Pixel coordinate grounding data:
☆ ☆ ☆ ☆ ☆

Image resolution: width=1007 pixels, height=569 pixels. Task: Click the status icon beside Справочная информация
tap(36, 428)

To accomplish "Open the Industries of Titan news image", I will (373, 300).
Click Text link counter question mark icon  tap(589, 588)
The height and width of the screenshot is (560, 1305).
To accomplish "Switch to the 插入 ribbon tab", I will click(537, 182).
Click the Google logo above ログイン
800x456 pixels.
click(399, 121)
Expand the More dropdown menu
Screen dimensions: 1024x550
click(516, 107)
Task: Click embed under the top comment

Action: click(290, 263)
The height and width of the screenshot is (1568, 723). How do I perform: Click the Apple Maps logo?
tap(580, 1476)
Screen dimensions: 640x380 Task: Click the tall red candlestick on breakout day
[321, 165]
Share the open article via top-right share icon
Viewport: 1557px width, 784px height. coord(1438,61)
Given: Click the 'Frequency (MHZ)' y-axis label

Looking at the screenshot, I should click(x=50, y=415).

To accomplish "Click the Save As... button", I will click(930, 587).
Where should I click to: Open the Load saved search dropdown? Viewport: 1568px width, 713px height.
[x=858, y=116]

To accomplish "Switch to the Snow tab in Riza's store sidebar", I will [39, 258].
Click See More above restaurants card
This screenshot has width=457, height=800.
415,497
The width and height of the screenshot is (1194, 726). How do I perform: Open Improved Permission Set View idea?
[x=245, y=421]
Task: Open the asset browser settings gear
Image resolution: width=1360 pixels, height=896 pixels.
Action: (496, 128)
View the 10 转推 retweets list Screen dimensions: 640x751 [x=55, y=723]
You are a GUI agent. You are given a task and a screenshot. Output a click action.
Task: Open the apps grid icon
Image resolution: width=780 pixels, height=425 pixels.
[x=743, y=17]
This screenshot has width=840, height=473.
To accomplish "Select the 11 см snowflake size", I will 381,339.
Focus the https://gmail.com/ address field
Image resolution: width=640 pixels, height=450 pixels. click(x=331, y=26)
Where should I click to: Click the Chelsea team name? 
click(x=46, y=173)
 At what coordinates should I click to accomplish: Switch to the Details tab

☆ ☆ ☆ ☆ ☆

Problem statement. All lines from the one with "Where should I click to: Click" to the end of the records must be set down exactly. Skip every line before it.

Response to this exercise.
Where should I click to: Click the Chelsea team name? 
click(x=46, y=173)
 At what coordinates should I click to accomplish: Switch to the Details tab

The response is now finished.